GoFrame utilise the stdlib slog package for logging, which is a simple and efficient logging library that is part of the Go standard library. It provides a structured logging interface that allows you to log messages with different levels of severity.

You can have more information about the slog package in the blog post Structured Logging with slog .

In addition to that we added a canonical logger.

What is a Canonical Log?

A canonical log is a single, comprehensive log entry that captures all the important context and events for a particular operation or request. Instead of scattered log entries throughout your application, a canonical log line accumulates relevant information during the execution of an operation and emits one complete, structured log entry at the end.
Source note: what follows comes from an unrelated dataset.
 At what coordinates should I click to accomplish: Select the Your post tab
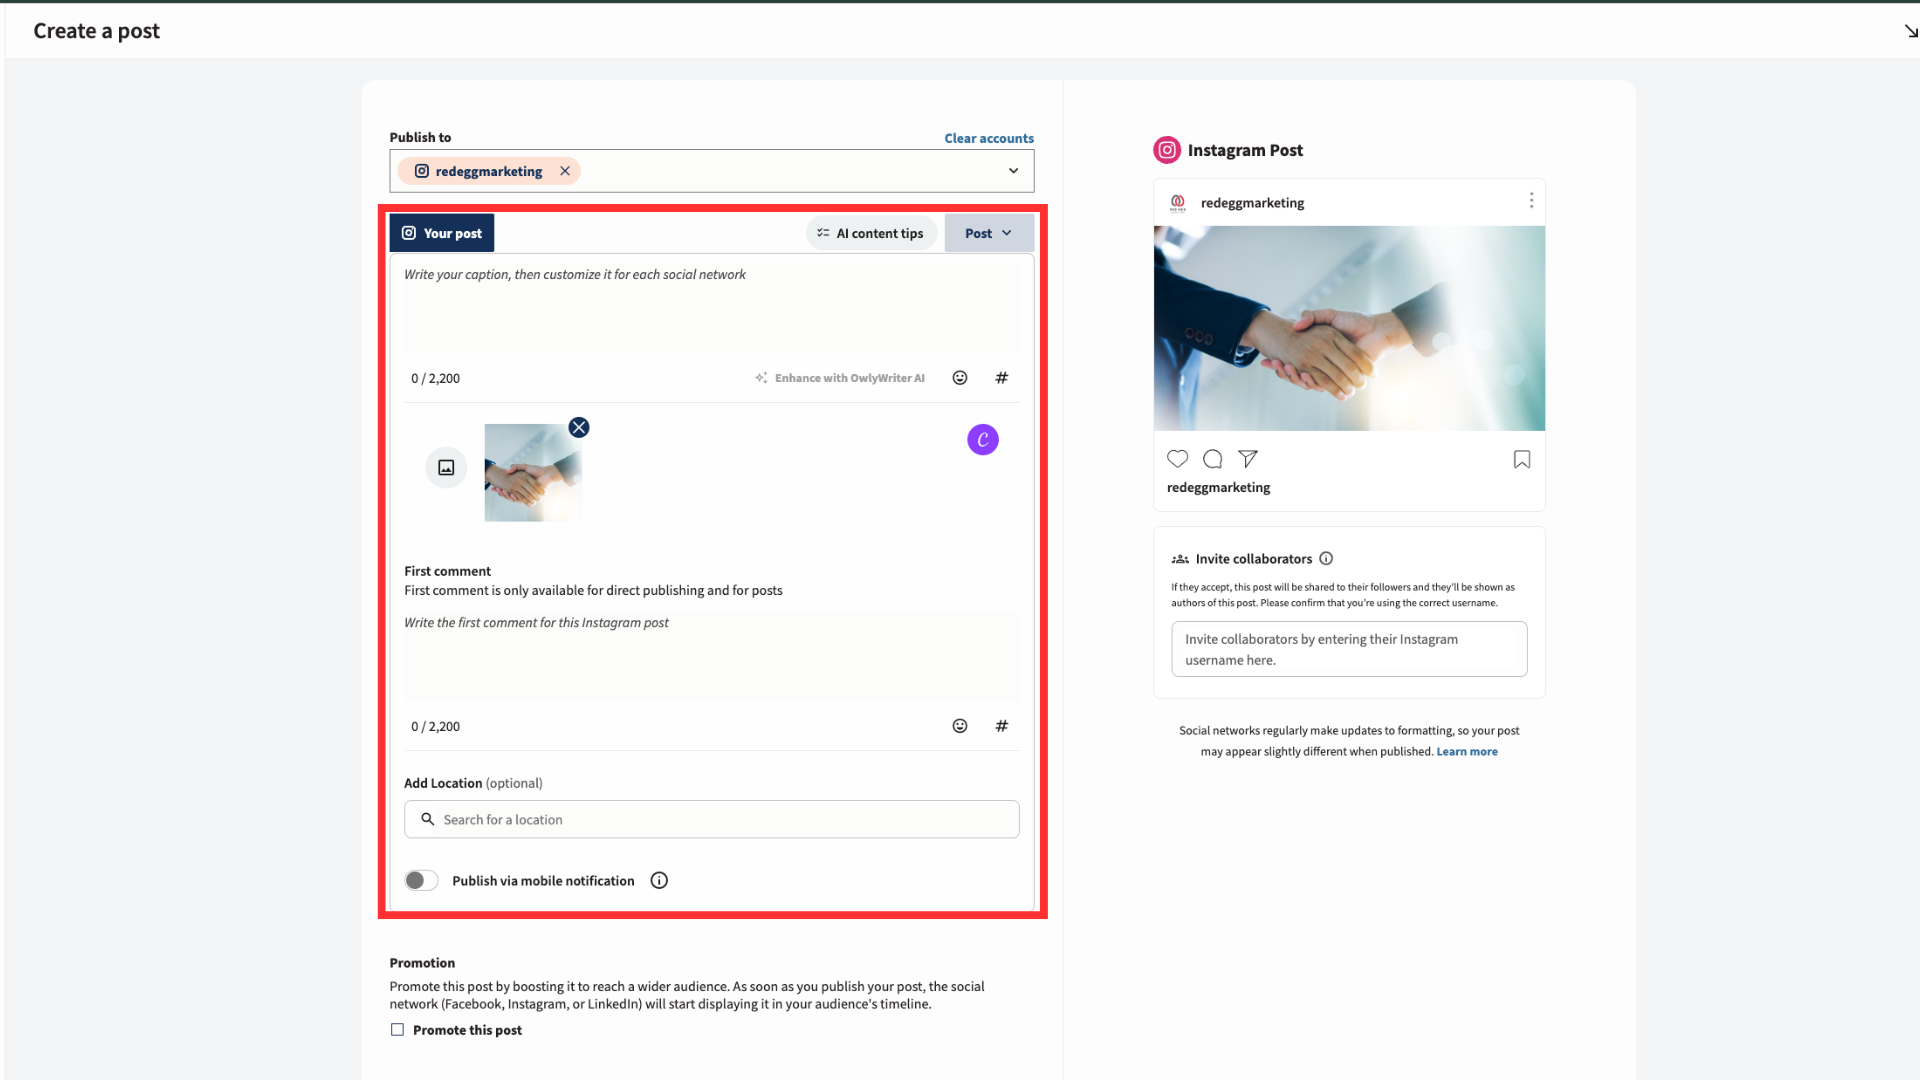[x=441, y=233]
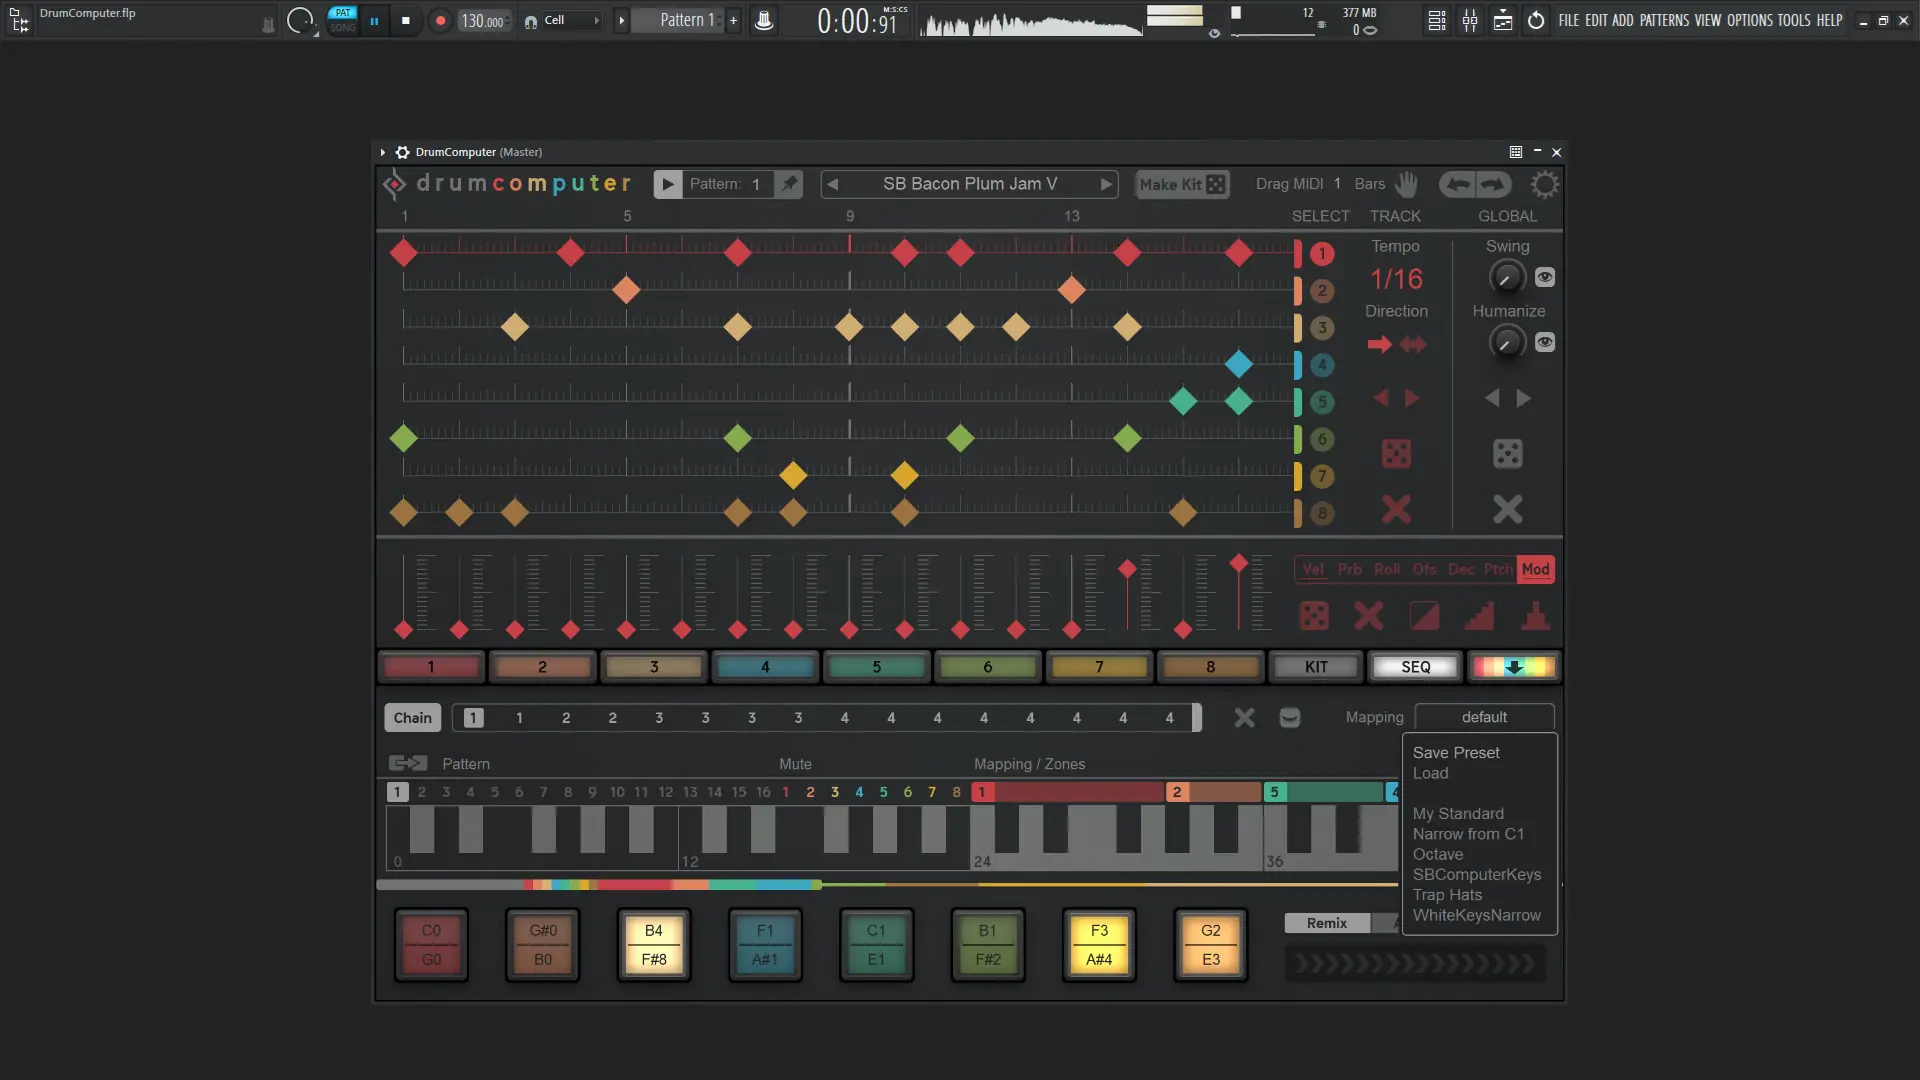Go to next preset after SB Bacon Plum Jam V
Image resolution: width=1920 pixels, height=1080 pixels.
[1106, 184]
This approach, popularized by companies like Stripe, provides several benefits:

  • Complete Context: All relevant information for an operation is contained in a single log entry
  • Easier Debugging: No need to correlate multiple log entries across different parts of your application
  • Better Analytics: Structured data makes it easier to query and analyze logs
  • Reduced Log Volume: One comprehensive entry instead of many partial ones

You can read more about this concept in Stripe’s blog post: Canonical Log Lines 

The clog Package

The clog package implements canonical logging by providing a Line type that accumulates attributes throughout the lifecycle of an operation through the context.

A little example of how to use it:

example.go
func HandleRequest(resp http.ResponseWriter, req *http.Request) { // Get or create a canonical log line from context _, line := clog.FromContext(req.Context()) line.Add("user_id", "12345") line.Add("operation", "create_order") }

This will gives us

2025/06/14 08:52:56 INFO http request method=POST path=/v1/notes remote_addr=127.0.0.1:51104 status_code=200 duration_ms=0 user_id=12345 operation=create_order

Note that we ignored the context, because it serves to add the logger to the context. In our case the logger is already added to the context by the HTTP logger middleware, so we can use it directly.